> Directions for this task
Lay out the material as a Markdown table with the columns Row and Line, from the line containing "is (819, 1456)." through the line containing "time is located at coordinates (1394, 11).", inclusive, skipping blank lines. Leave the pictures out of your answer.

> Provided material
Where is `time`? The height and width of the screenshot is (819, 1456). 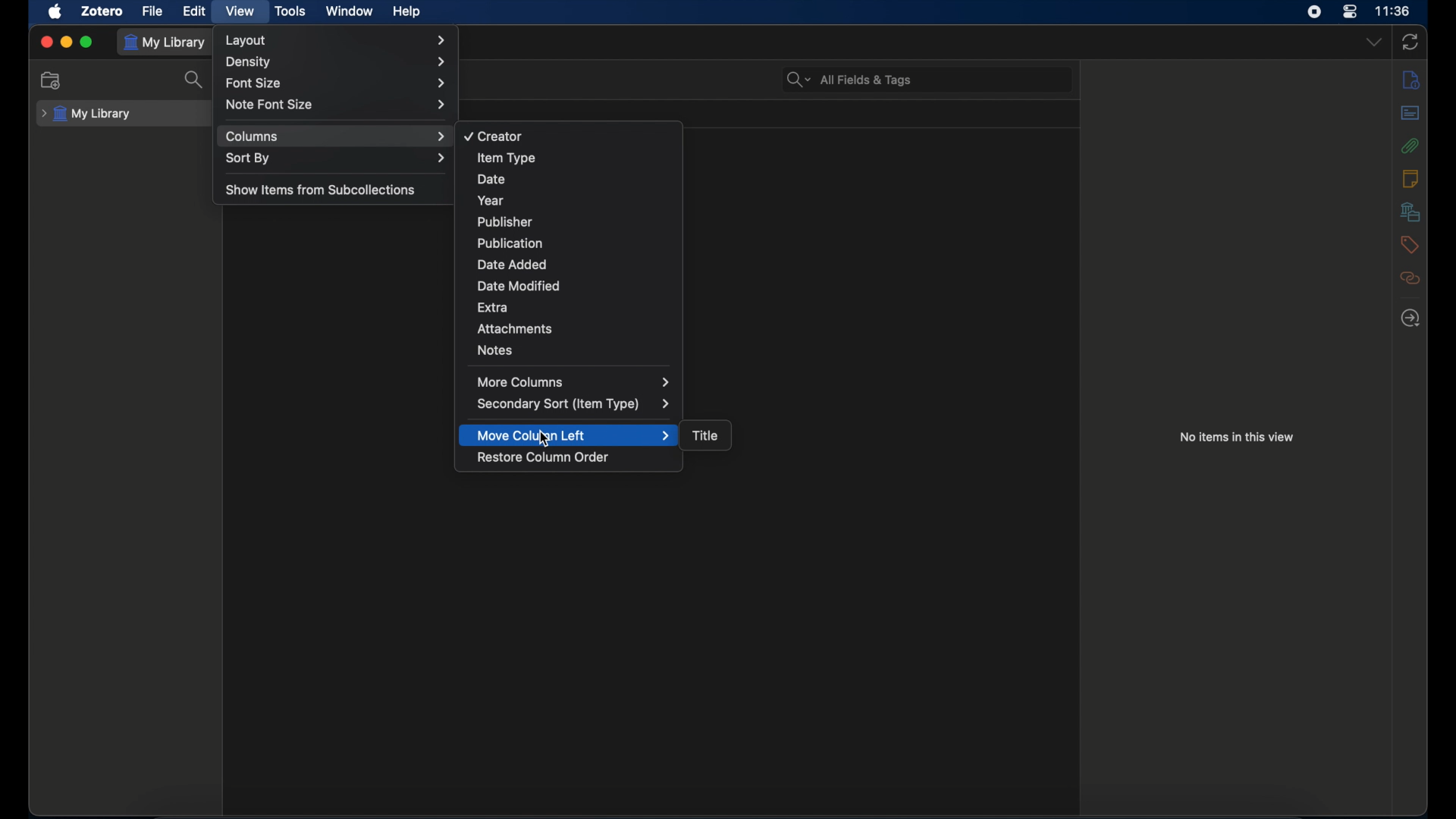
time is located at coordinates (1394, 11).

* * *

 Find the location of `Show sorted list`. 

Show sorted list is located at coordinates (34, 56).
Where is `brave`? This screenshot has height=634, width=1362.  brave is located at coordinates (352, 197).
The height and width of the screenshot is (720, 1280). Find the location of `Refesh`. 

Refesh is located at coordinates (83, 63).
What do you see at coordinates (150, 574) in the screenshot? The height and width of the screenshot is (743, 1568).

...

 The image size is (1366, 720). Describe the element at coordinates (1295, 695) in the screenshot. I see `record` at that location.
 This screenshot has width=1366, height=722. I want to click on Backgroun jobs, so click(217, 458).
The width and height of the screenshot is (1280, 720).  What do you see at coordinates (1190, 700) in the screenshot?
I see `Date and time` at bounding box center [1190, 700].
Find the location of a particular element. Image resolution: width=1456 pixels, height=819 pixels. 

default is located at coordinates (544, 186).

> Task answer
| Row | Line |
|---|---|
| 1 | Where is `time`? The height and width of the screenshot is (819, 1456).  |
| 2 | time is located at coordinates (1394, 11). |